The Encyclopedia Americana says of Caractacus (English Caradoc) that he was a British chieftain and after many battles against the Romans established himself in South Wales among the Silures, taking every opportunity of harassing the invaders. Indeed, Caractacus was a thorn in the side of Rome during the four years Plautius was Preator.  It may well have been that the marriage of Plautius to Pomponia was, at first, political in order to forge an alliance.  Whatever, it did not work.
At the marriage of Plautius to Pomponia was an officer of the Roman army by the name of Rufus Pudens Pudenta.  Pudens, as we shall call him, was second in command of the Roman forces in Britian and a friend of the Spanish poet Martial.  At the wedding he meet a young woman by the name of Claudia.  She was the daughter of Caractacus and niece to Pomponia and although only a teenager at the time, Claudia Rufina was beautiful and well educated.  Several volumes of her poetry and hymns are known to be in existence as late as the 13th century.

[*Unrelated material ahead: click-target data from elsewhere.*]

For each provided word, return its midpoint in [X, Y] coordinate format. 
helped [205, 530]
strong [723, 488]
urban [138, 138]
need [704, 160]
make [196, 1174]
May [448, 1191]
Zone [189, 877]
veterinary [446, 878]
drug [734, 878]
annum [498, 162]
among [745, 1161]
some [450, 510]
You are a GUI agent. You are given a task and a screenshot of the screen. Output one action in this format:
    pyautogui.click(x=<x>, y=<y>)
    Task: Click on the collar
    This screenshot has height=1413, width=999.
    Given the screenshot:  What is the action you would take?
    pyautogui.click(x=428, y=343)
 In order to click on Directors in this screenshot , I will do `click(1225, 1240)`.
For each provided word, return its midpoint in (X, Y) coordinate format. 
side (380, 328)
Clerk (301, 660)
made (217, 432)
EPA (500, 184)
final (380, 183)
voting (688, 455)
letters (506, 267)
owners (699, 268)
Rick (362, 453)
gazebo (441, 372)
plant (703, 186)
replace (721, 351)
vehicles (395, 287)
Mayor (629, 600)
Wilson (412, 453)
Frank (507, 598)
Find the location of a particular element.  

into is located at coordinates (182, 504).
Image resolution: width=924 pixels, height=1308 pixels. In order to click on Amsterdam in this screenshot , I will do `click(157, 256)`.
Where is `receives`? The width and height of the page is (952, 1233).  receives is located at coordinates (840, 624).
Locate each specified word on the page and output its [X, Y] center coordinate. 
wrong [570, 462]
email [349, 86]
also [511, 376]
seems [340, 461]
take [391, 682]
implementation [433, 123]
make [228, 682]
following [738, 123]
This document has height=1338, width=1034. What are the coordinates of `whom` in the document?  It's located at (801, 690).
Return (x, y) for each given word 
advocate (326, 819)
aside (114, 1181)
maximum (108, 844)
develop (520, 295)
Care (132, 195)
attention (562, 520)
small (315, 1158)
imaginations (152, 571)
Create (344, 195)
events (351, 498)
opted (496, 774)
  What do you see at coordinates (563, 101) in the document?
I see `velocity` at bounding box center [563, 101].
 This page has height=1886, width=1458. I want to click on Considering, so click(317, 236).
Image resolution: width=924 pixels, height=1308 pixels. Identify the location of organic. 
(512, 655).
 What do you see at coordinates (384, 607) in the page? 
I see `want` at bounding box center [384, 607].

It is not known that Pudens married Claudia in the Gloucestershire area or in Rome, but given the nature of the times it is more than likely he did.  Martial writes of his friend Pudens the following. “Oh Rufus, my friend Pudens marries the foreigner Claudia” and “ Claudia Rufina has sprung from the azure Britons, how come she has the feeling of a Latin maid? Thanks to the gods, she has born many children to her holy husband.” From this there is absolutely no question that Claudia was British. One of the children mentioned by Martial was a son by the name of Linus.
It is now we can make the connection with the Apostle Paul in his second letter to Timothy 4:21.  Quote, “Make every effort to come before winter.  Greetings to you from Ebulus, Pudens, Linus, Claudia and all the brothers and sisters.”